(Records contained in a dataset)
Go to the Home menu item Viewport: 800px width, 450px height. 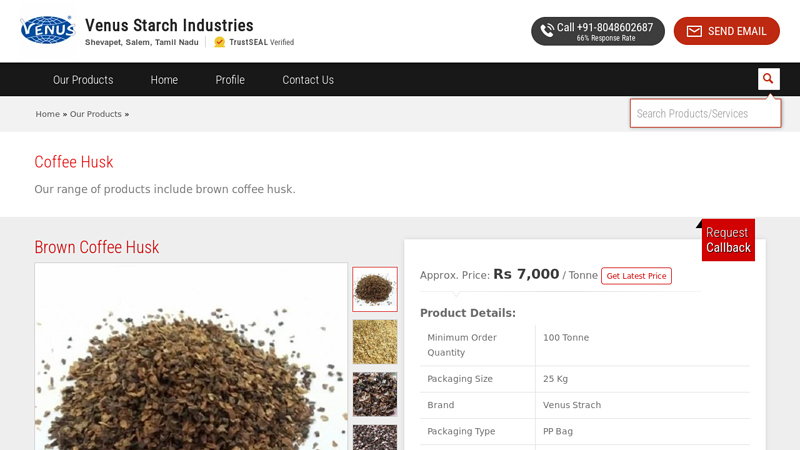coord(164,80)
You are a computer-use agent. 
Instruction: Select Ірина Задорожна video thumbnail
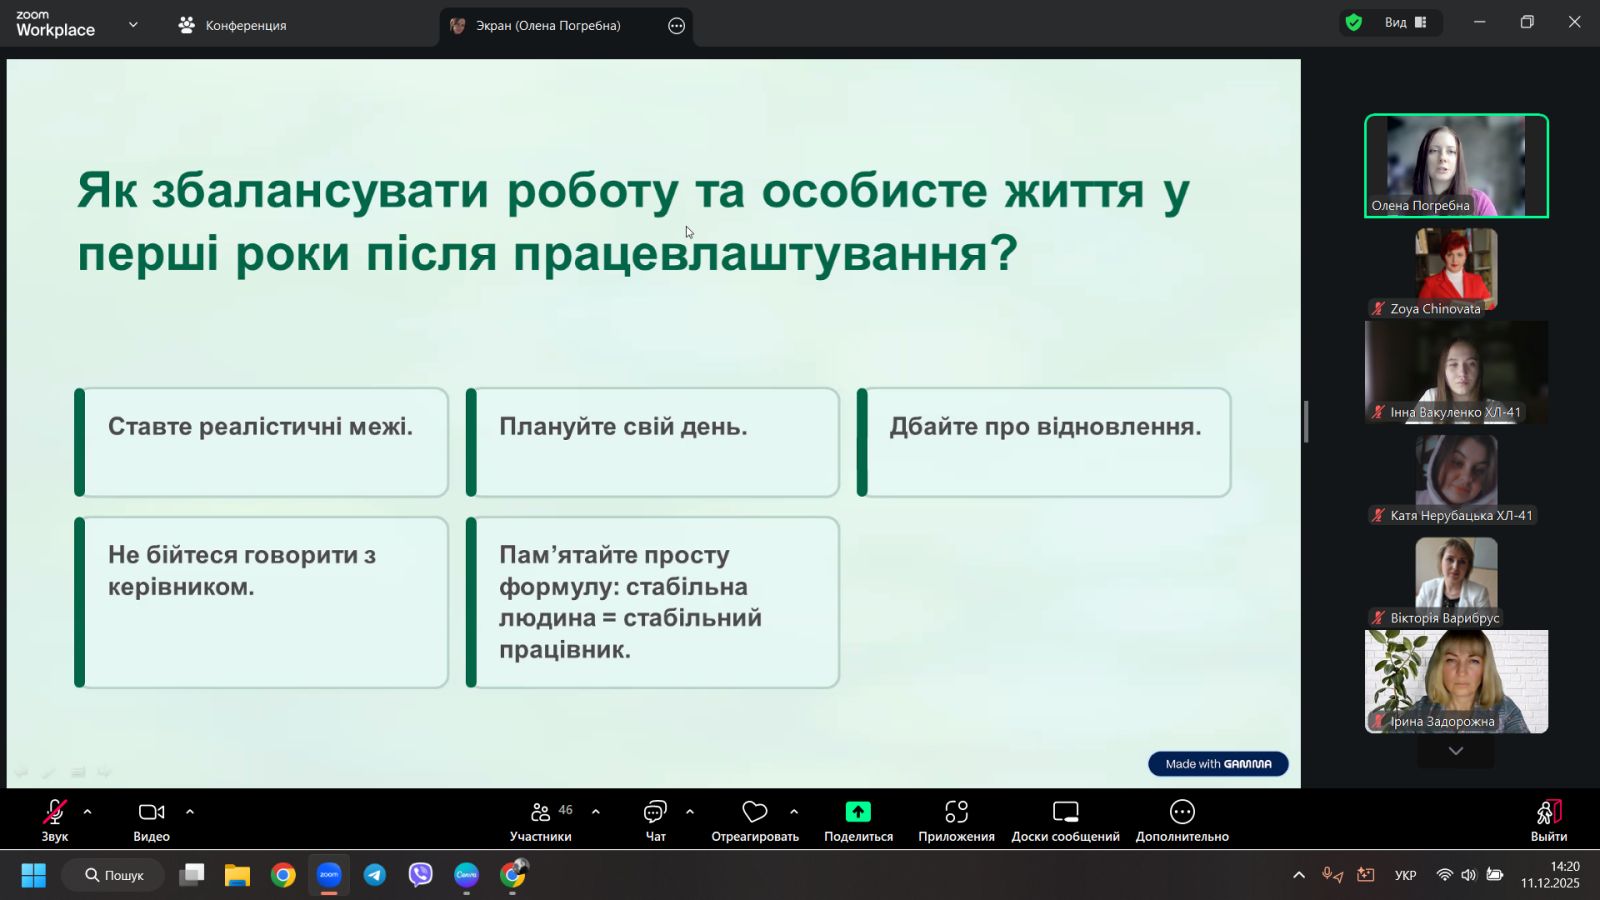point(1456,682)
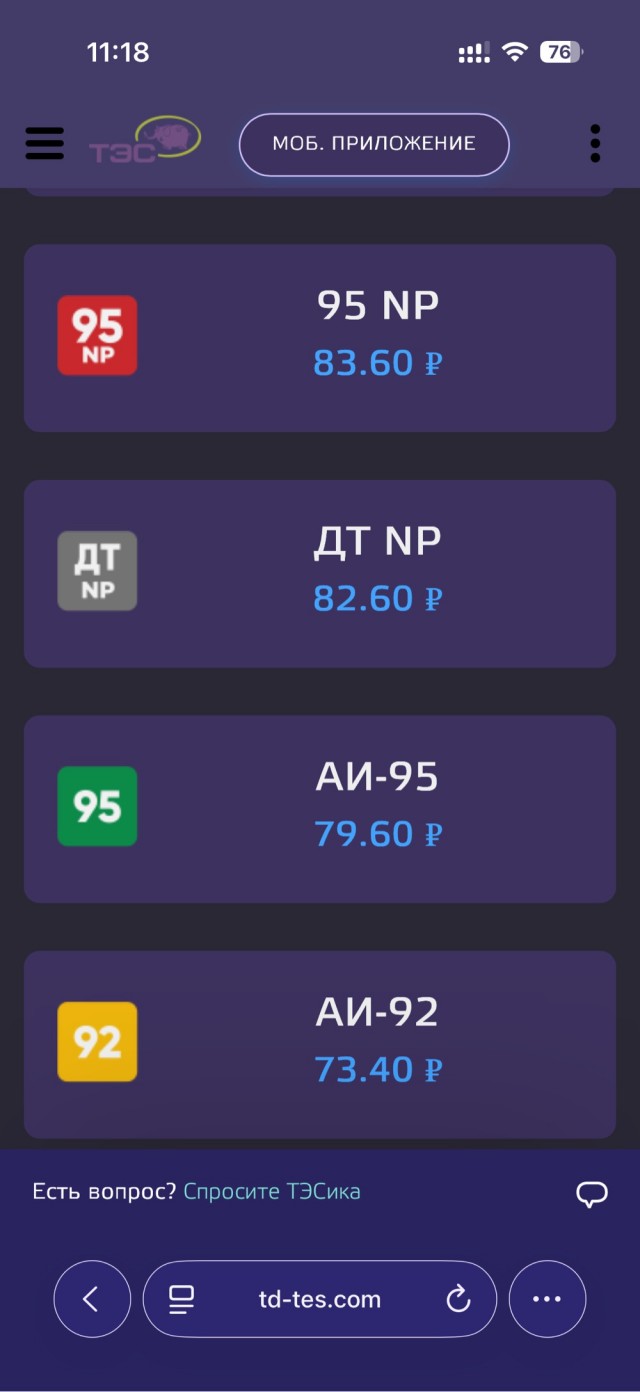Reload the page with refresh icon
Image resolution: width=640 pixels, height=1392 pixels.
coord(458,1299)
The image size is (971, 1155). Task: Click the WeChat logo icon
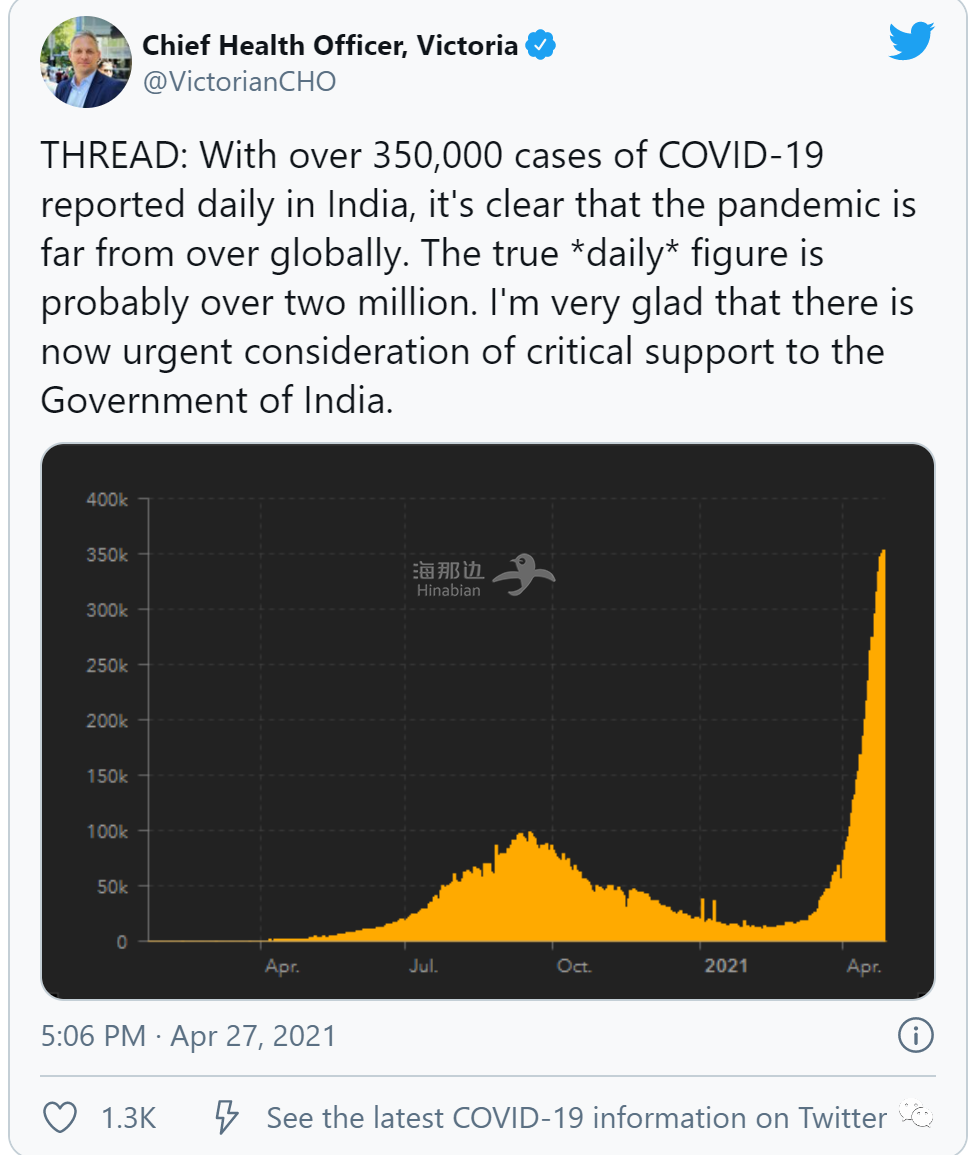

To do
In the records above, find the line that contains "You are a computer-use agent." and retype it and all lines after it exactly, leaving out any pictures.

Result of this exercise
You are a computer-use agent. 
Instruction: Select Ірина Задорожна video thumbnail
point(1456,682)
Reload the page with refresh icon
Image resolution: width=640 pixels, height=1392 pixels.
coord(458,1299)
The image size is (971, 1155). Task: Click the WeChat logo icon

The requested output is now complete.